28 octubre, 2016 02:00

El repaso de las grandes exposiciones programadas durante los últimos años por las más concurridas salas de exhibición españolas arroja una evidencia incontestable: una y otra vez los responsables de éstas acuden a los pintores impresionistas para asegurarse un elevado caudal de público. Lo hacen de un modo tan machacón que resulta ligeramente bochornoso. No hace tres años que la Fundación Mapfre y el Museo Thyssen coincidieron en la programación de Impresionismo y aire libre. De Corot a Van Gogh (Thyssen) y Obras maestras del Museo d'Orsay (Mapfre). Eso fue en 2013. De entonces a esta parte las mismas salas han hecho exposiciones de Camille Pissarro, de Darío de Regoyos, de los macchiaioli italianos, de Gustave Caillebotte...; bajo diferentes lemas, han presentado colecciones constituidas en su mayor parte por pintores impresionistas (como la de El triunfo del color, en la sala Mapfre de Barcelona); todo ello cuando aún estaba fresco el recuerdo de las exposiciones dedicadas -en las mismas salas- a Berthe Morisot, a Corot, a los ‘jardines impresionistas', etcétera, etcétera.

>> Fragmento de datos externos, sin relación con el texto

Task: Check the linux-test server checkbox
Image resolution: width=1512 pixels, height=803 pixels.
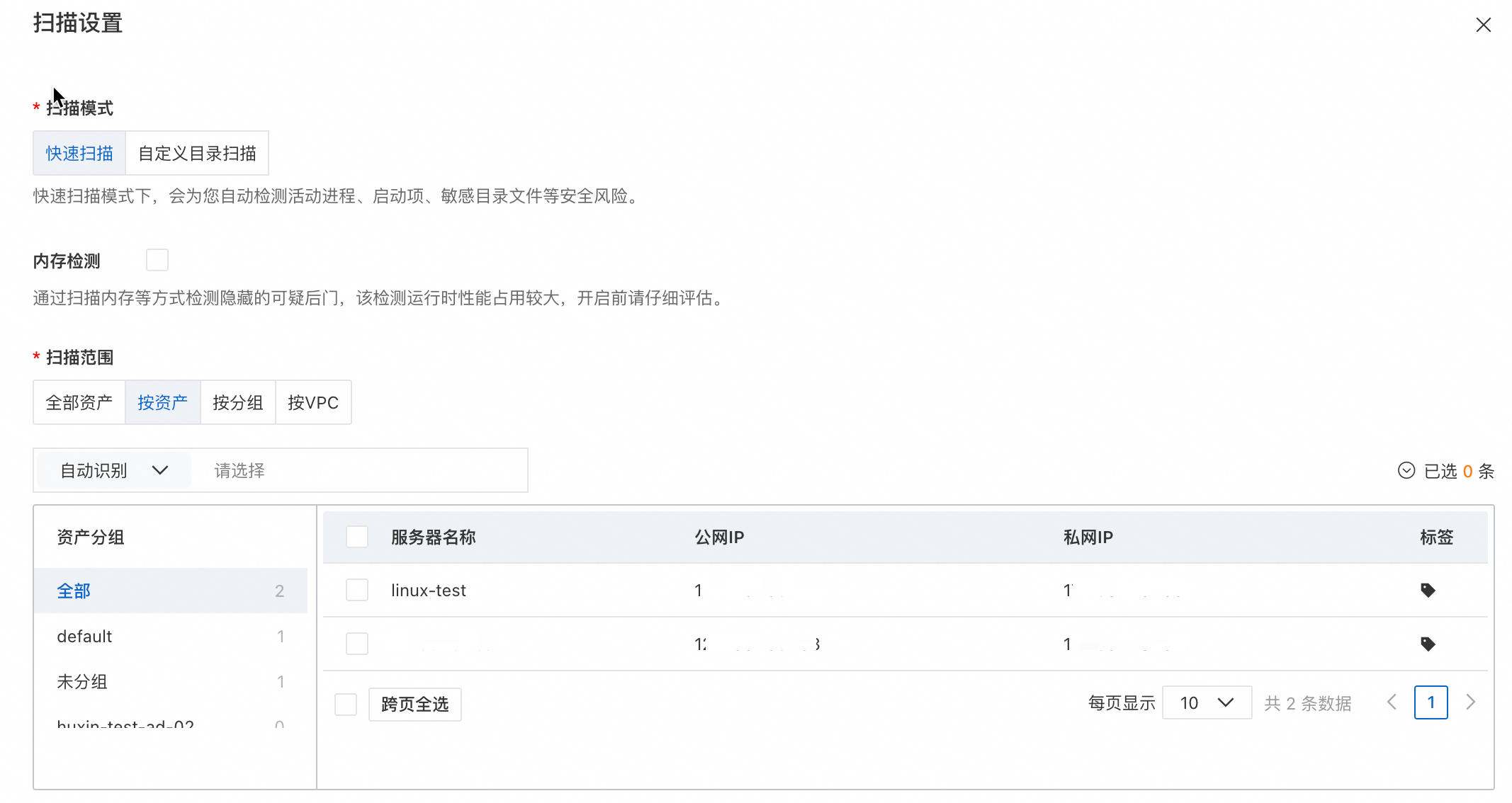Action: tap(356, 590)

La cosa sigue. Este otoño, la Mapfre y el Thyssen coinciden de nuevo en programar sendas exposiciones de Pierre-Auguste Renoir, pintor a quien no hace tanto, en 2010, ya dedicó el Museo del Prado una sonada exposición curiosamente titulada Pasión Renoir.

¿Qué está pasando? ¿No resulta un poco excesivo todo esto? ¿Tan grande es la necesidad de los programadores de adular a un público engolosinado con las amables y coloridas postales impresionistas? ¿Se trata sólo de eso?

En el caso de Renoir sobran indicios para sospechar que hay algo más.

Hace cerca de un año dediqué una de estas columnas al chocante movimiento conocido como Renoir Sucks at Paiting (Renoir apesta como pintor), nombre de una cuenta de Instagram dedicada a execrar al pintor. La cosa, me pareció, tenía su gracia, y traté de sacarle punta. Entretanto, lo cierto es que las cotizaciones de Renoir en el mercado del arte, aun siendo muy elevadas, han descendido ligeramente, conforme ha corrido la voz de que no todo el monte es orégano. Pensemos que este artista llegó a pintar más de seis mil cuadros, no pocos de ellos magistrales, pero bastantes más -demasiados- espantosamente cursis, como tantos de ustedes tendrán ocasión de comprobar. No es el único caso, qué va, de artista que evoluciona mal, prisionero de sus propias debilidades, que son sus facilidades. Pintor dotadísimo, Renoir optó, llegado un momento, por ponerse al servicio de su clientela y producir a mansalva cuadros empalagosamente edulcorados que lo convirtieron, como dije en su día, en el Lladró de los impresionistas. Algo que no quita el interés por revisitar su arte, toda vez que se haga con el conveniente discernimiento.

No hay que ser muy suspicaz para entrever, en el ‘revival' Renoir, en la facilidad con que los museos y los coleccionistas prestan sus piezas, una maniobra destinada a revalorizar al pintor, así, en bloque. A Max Geller, el impulsor de Renoir Sucks at Paiting, una descendiente del artista le replicó: “Cuando su tatarabuelo pinte un cuadro que valga 78,1 millones de dólares, quizá tenga derecho a la crítica”.

Vaya, ¿así que se trata de eso? ¿Y si la crítica hiciera que ese cuadro termine valiendo menos?
Pues entonces movemos los hilos que haga falta para acallar a los díscolos y volver a imponer, a golpe de multitudinarias exposiciones, la ‘pasión Renoir'.

Escribo esto asqueado por los artículos con que los principales diarios españoles, ya fuera en sus secciones de cultura o en sus suplementos, saludaron semanas atrás la inauguración de las dos exposiciones aludidas. Casi ninguno de los comentaristas más o menos especializados se abstuvo de referirse desdeñosamente a los “sectores intelectuales”, a los “presuntos entendidos” que, haciendo gala de un “supuesto buen gusto”, “confunden”, al parecer, “el gozo que desprenden los cuadros de Renoir con la facilidad y la simpleza” (superpongo aquí expresiones leídas en ABC, El País y El Cultural).

De nuevo el espectáculo penoso del periodismo cultural empleado en actuar como simple pantalla publicitaria, en este caso glosando los argumentos con que los instruyen los correspondientes comisarios de arte, a despecho de toda crítica, de todo celo cuestionador, ya no digamos impugnador.